The Aquarius with attached expansion block including 4KB RAM expansion and game cartridge inserted, controllers, and tape Data Recorder
Looking to compete in the standalone computer market, Mattel Electronics turned to Radofin, the Hong Kong based manufacturer of their Intellivision consoles. Radofin had designed two computer systems. Internally they were known as "Checkers", and the more sophisticated "Chess". Mattel contracted for these to become the Aquarius and Aquarius II, respectively. Aquarius was announced in 1982 and finally released in June 1983, at a price of $160. Production ceased four months later because of poor sales.

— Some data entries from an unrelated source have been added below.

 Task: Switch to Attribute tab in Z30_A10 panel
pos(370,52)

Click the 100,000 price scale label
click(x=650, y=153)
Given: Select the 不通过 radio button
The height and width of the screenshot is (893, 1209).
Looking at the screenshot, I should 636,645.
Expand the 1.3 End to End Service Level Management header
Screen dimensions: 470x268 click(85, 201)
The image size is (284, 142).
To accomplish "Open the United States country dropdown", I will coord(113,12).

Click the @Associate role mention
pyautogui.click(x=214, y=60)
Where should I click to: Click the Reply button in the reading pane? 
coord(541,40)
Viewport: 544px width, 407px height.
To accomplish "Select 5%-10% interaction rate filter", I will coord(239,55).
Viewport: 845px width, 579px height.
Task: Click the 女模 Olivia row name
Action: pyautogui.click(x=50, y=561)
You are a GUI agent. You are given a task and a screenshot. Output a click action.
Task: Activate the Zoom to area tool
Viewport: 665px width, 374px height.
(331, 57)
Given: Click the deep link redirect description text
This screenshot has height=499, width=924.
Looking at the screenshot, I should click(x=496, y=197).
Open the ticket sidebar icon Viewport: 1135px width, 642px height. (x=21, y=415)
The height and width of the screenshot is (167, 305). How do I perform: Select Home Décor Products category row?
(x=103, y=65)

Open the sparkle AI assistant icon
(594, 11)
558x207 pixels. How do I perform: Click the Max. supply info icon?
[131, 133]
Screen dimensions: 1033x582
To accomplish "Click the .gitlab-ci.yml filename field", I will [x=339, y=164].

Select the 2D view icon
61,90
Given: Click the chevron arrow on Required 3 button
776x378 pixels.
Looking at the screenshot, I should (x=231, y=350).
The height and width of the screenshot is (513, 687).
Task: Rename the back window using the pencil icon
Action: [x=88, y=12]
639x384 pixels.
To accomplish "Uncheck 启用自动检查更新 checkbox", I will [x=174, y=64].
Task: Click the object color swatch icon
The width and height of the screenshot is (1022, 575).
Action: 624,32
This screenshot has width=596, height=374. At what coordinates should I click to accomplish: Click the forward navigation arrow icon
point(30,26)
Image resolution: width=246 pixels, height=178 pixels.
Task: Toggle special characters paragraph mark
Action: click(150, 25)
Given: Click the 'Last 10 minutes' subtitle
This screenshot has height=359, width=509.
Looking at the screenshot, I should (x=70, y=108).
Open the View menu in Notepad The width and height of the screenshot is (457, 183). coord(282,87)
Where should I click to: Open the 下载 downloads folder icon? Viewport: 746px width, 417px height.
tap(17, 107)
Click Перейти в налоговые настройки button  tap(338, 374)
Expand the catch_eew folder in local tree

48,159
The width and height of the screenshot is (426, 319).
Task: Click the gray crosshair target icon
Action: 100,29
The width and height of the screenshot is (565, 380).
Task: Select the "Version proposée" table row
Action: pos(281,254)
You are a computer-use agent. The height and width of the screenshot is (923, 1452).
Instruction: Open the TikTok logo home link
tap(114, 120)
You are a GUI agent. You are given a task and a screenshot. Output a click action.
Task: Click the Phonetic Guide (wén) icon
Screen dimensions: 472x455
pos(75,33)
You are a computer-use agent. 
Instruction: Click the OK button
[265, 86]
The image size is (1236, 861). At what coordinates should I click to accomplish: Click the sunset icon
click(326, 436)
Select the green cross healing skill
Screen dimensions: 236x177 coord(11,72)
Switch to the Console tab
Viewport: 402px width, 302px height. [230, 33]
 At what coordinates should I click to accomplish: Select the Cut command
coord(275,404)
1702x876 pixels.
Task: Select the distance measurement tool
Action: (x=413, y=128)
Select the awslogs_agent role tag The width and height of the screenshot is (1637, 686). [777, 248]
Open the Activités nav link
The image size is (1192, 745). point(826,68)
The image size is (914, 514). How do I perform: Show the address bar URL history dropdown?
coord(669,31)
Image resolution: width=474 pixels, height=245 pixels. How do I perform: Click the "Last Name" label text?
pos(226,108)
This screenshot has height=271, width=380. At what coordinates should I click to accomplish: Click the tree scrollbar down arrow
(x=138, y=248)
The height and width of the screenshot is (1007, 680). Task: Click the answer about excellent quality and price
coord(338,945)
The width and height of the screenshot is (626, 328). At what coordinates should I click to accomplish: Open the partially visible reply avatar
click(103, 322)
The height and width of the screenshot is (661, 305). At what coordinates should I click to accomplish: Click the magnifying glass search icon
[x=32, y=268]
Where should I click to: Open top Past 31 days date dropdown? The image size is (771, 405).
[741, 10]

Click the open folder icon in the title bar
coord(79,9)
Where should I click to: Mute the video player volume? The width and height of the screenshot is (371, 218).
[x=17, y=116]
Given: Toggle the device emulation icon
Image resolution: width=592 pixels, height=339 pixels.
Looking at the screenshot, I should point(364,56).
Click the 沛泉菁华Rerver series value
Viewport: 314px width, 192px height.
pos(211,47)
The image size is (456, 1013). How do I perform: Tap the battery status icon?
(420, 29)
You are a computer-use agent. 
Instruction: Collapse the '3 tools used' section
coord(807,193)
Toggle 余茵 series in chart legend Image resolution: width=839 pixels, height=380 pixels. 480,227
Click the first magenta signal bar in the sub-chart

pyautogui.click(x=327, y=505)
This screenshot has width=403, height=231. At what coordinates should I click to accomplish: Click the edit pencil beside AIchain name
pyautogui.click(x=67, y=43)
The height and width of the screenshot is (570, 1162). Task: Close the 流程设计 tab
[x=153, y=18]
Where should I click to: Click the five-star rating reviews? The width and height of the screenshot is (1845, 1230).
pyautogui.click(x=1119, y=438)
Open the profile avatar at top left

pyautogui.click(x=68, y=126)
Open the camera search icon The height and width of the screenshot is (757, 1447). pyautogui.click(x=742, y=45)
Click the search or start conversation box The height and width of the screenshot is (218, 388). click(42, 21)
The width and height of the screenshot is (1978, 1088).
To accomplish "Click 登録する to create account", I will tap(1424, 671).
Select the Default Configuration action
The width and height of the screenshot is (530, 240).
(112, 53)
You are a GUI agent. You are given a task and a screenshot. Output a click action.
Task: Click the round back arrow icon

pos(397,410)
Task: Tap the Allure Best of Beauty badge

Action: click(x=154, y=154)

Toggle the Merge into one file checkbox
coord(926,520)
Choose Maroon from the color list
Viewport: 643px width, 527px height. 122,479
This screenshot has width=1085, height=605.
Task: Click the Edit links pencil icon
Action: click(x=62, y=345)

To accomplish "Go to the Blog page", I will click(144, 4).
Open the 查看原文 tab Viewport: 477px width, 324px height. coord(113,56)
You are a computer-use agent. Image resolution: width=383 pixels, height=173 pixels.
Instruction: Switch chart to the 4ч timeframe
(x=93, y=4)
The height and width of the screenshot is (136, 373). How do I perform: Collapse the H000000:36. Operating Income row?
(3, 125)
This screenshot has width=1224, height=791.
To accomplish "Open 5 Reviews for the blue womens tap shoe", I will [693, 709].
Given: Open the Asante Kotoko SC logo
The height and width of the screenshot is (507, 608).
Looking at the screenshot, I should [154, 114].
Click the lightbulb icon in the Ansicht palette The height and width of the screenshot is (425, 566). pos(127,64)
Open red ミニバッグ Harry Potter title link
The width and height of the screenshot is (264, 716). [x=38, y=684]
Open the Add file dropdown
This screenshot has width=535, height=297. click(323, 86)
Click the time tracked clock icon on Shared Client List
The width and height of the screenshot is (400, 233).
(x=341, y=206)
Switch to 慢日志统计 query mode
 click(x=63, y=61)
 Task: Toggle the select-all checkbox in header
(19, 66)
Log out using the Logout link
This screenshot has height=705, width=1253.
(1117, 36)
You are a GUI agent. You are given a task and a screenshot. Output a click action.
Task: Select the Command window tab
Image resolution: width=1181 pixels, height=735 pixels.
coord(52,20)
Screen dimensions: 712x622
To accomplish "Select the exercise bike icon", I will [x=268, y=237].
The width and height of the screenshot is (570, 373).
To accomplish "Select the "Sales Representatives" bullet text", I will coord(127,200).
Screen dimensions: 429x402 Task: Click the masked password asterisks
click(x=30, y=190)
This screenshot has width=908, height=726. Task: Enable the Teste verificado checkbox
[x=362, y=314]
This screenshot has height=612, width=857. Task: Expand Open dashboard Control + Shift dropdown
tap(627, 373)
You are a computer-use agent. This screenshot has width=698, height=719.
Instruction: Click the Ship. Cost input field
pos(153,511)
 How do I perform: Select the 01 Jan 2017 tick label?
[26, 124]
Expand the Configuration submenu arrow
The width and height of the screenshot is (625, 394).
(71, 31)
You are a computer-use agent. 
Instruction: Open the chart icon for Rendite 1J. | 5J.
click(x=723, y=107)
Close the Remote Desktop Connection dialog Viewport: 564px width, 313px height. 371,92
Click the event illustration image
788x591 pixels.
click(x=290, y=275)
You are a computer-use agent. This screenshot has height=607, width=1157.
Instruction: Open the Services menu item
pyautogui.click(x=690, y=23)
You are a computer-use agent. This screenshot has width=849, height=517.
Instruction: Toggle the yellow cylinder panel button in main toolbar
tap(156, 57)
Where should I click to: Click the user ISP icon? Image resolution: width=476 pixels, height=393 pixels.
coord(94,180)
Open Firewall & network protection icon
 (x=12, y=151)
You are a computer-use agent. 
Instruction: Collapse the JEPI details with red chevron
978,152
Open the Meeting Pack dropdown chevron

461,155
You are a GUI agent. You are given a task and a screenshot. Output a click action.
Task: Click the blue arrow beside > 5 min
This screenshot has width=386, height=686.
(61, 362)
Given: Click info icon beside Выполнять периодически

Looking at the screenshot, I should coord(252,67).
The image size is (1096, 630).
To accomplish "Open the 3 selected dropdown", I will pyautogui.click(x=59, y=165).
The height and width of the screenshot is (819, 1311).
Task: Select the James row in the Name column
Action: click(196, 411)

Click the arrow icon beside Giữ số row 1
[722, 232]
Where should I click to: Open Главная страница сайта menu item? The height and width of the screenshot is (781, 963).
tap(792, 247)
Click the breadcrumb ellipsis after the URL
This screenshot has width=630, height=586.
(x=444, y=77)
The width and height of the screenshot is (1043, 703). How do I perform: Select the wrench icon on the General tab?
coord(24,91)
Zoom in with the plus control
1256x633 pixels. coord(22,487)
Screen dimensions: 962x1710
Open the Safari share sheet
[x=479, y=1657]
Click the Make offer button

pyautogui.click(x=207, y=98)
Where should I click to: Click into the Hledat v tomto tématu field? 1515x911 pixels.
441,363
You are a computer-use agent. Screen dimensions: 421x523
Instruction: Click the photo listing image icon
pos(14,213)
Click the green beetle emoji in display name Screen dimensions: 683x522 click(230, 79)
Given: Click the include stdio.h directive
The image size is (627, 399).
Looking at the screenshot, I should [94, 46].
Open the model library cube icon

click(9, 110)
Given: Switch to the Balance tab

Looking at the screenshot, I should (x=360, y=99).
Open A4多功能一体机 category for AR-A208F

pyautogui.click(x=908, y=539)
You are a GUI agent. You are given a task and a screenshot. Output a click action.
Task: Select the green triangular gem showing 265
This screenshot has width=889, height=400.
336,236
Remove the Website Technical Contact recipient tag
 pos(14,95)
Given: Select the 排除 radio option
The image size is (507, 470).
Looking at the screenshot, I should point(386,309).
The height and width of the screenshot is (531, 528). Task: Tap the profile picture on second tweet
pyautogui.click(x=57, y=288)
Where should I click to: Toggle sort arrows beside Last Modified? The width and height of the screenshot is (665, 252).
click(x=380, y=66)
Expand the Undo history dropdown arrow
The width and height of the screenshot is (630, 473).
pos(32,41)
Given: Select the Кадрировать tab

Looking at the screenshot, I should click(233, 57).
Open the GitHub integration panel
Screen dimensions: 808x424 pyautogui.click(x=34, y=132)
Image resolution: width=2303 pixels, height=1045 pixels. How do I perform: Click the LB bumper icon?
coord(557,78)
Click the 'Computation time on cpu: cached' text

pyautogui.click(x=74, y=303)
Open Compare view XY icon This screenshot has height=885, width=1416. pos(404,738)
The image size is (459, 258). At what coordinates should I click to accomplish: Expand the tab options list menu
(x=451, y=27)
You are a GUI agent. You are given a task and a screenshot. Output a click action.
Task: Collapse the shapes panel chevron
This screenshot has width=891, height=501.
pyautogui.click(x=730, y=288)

Mattel paid Radofin to take back the marketing rights, and four other companies—CEZAR Industries, CRIMAC Inc., New Era Incentives, Inc., and Bentley Industries—also marketed the unit and accessories for it. Bentley Industries (of Los Angeles) and New Era Incentives, Inc. (of St. Paul) are still in business, though they no longer have any affiliation with the Aquarius product line.
The Aquarius often came bundled with the Mini-Expander peripheral, which added game pads, an additional cartridge port for memory expansion, and the GI AY-3-8914 sound chip, which was the same one used on the Intellivision console. Other common peripherals were the Data recorder, 40 column thermal printer, 4K and 16K ram carts. Less common first party peripherals include a 300 baud cartridge modem, 32k RAM cart, 4 color plotter, and Quick Disk drive.
Although less expensive than the Texas Instruments TI-99/4A and Commodore VIC-20, the Aquarius had comparatively weak graphics and limited memory. Internally, Mattel programmers dubbed it "the system for the seventies". Of the 32 software titles Mattel announced for the unit, only 21 were released, most of which were ports from Mattel's Intellivision game console. Because of the hardware limitations of the Aquarius (such as a lack of programmable graphics), the quality of many games suffered. This is in contrast to other home video game companies of the era such as Atari and Coleco, who were branching out into the home computer market with computers that matched or exceeded the capabilities of their dedicated gaming consoles.
Shortly after the release of the Aquarius, Mattel announced plans for another home computer, the Aquarius II. There is evidence that the Aquarius II reached the market in small numbers, but it was never a commercial success.